Dr Ignacio Chapela, associate professor, University of California, Berkeley, said:
“There is nothing new here, and no surprises. We have known about this for almost forty years.
“What the authors of the new paper — and the reporters writing about it — claim as a surprise is based on the existence of a sequence incorporated over evolutionary time into the genome of a plant. This introgression implicated long processes of trial-and-error in a complex context which cannot be reproduced in the genetic engineering laboratory. The ‘thing’ resulting in the end may look similar, but the process and context through which that ‘thing’ came to be is what really matters.
“The people writing this paper know nothing about what processes led to the genomic transformation they encountered. They also know nothing about the processes (ecological, evolutionary, social) that these things may influence.
“They are content with describing the ‘thing’ instead of the process. At this level, they are right, just as defenders of crop genetic engineering are right when they make up true but irrelevant arguments to avert scrutiny of the safety of their work. They say, ‘DNA is DNA is DNA’, as if the chemical reality of the molecule was all that we needed to know — without acknowledging the role played by many other aspects, such as the DNA sequence.

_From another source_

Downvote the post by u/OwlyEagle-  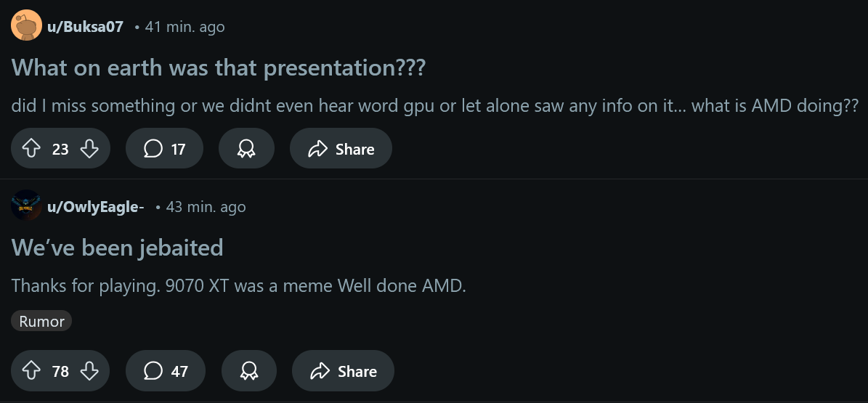tap(89, 371)
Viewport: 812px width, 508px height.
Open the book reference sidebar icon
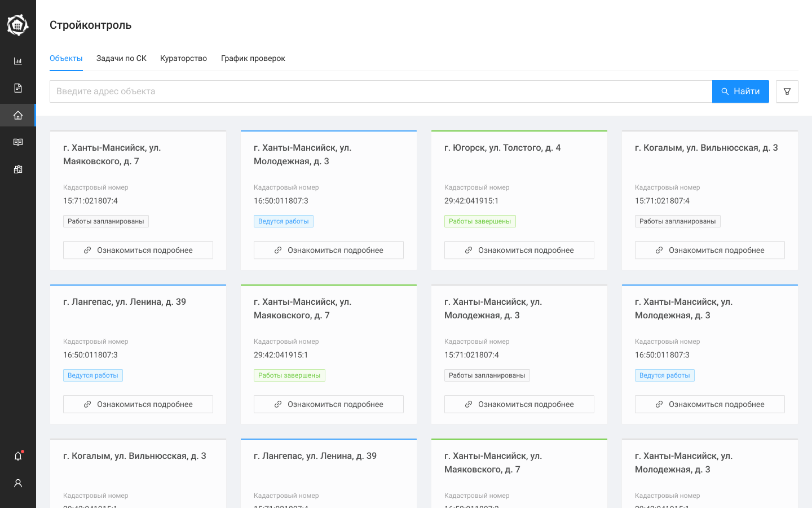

“By this logic, a play by Shakespeare would be equivalent to an article in the tabloid press, on the grounds that both are made up of letters. But that would be nonsense. It is the sequence of letters, the words, sentences and paragraphs, and the context in which they are all placed that makes each work different from the other and lends a specific identity and function to each.
“This confusion between ‘thing’ and ‘process’ has been there all along since a policy decision was made in the US defining by decree and against reason that GMOs were ‘substantially equivalent’ to non-GM crops on the basis of their chemistry, not the biology of the transgenic manipulation.”